Menu

Question about software configuration

Omelette
2015-09-13
2015-09-14
  • Omelette

    Omelette - 2015-09-13

    Hi,
    I've calibrated my monitor (Dell U2412M) using the dispcalGUI software and a Spyder5EXPRESS colorimeter to match sRGB. My question is if I have to configure the software I use (Mozilla Firefox, XnViewMP, Adobe Photoshop) to use the created .icm profile to see accurate colors. Or, if not, how should I configure these color managed applications.
    At the moment I've got them configured this way:

    Thanks a lot!

     

    Last edit: Omelette 2015-09-13
  • Florian Hoech

    Florian Hoech - 2015-09-14

    Hi,

    My question is if I have to configure the software I use (Mozilla Firefox, XnViewMP, Adobe Photoshop)

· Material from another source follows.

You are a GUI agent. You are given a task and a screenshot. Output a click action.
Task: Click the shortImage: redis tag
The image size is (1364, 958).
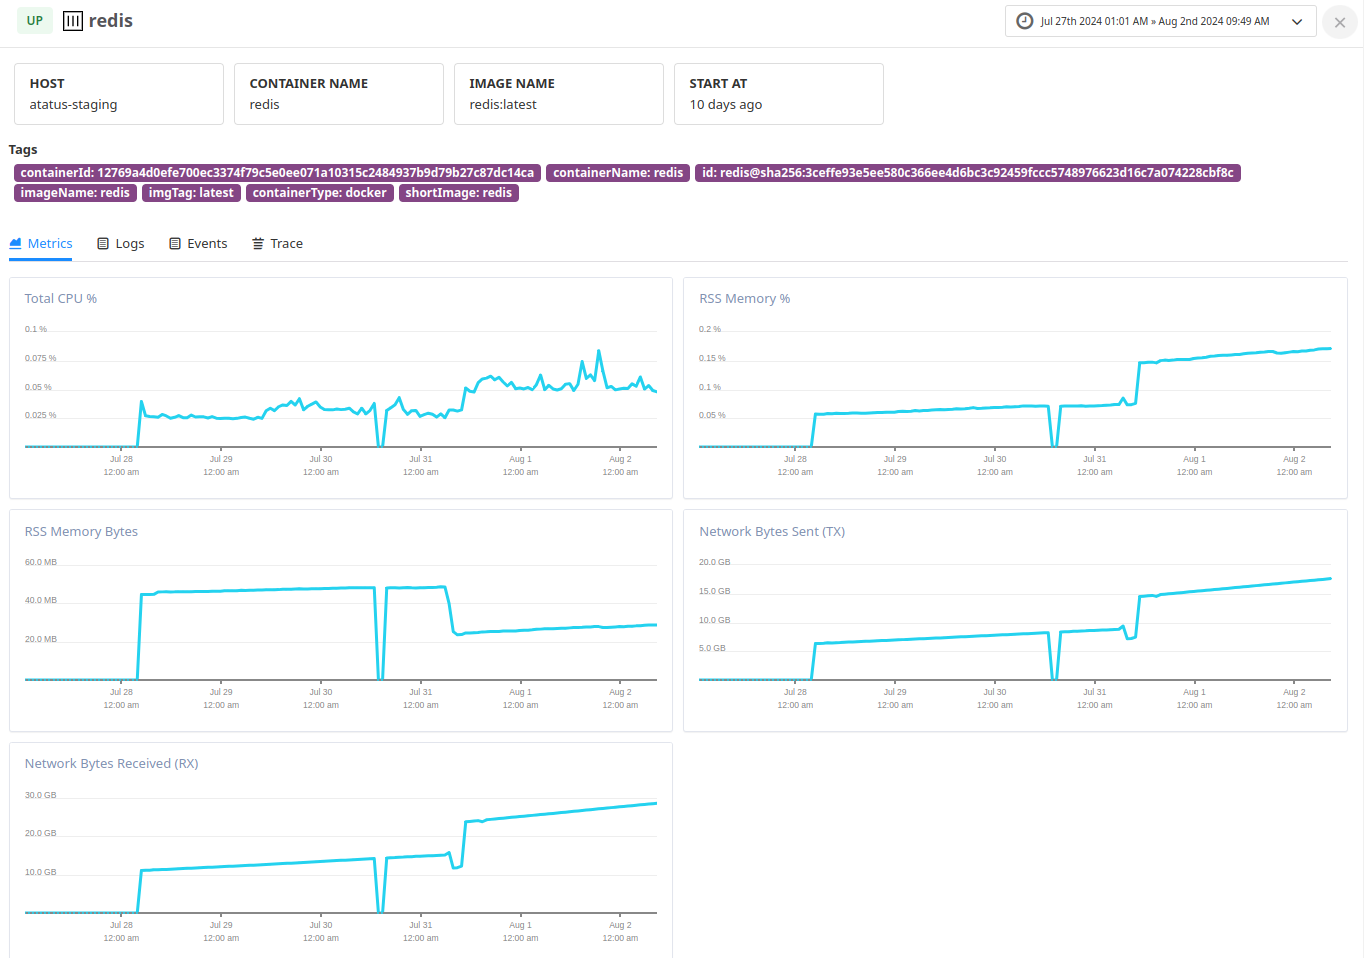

    • Photoshop does not require configuration to use the display profile, it'll always use the currently assigned profile (in Windows color management settings) for the used display. Do not set the RGB working space to your display profile, in most cases this should be the most likely space for untagged images or images created in Photoshop (e.g. sRGB).
    • For Firefox, I recommend altering a few settings in about:config:
      gfx.color_management.mode 1 (enables color management for all images)
      gfx.color_management.enablev4 true (enables cLUT display profiles as well)
    • XnView is correctly configured in your screenshot and will handle untagged images as sRGB.
     
    • Omelette

      Omelette - 2015-09-14

      Thanks for your reply.
      Now I'm using the sRGB color space on Photoshop, assigning it to untagged images. The problem is that I'm experimenting a different representation of the same picture on photoshop, although it looks almost the same on Firefox and XnView. This problem is evident while representing the attached picture, but it always happens. Note that I'm using Perceptual rendering intent in Photoshop, as in Xnview and Firefox.
      The main difference is that it looks bluish in Firefox, while reddish in Photoshop, and somehow an intermediate point in XnView. Curiously, I had similar colors while I was using the .icm profile as the working space.

      EDIT: Well it seems that I've solved my problem by using a "Curves + matrix" profile type instead of "XYZ LUT + matrix". Probably it was a compatibility issue.

       

      Last edit: Omelette 2015-09-14
  • Florian Hoech

    Florian Hoech - 2015-09-14

    A few points:

    • The image is B&W, so there shouldn't be any visible colorization.
    • In Photoshop, you'll want to deactivate OpenGL compositing for most accurate color (under settings, performance). Photoshop will always use relative colorimetric + black point compensation for its preview, but you can do a custom softproof (set simulated device profile to your display profile and rendering intent to perceptual. Don't enable "Keep RGB numbers").
    • In XnView, the attached image will never look correct because the display profile isn't used by XnView for images in indexed color spaces (GIF, PNG8). This is a shortcoming of XnView.
    • Firefox doesn't do a very accurate black point mapping. This may be due to compositing or a performance optimisation in its color engine.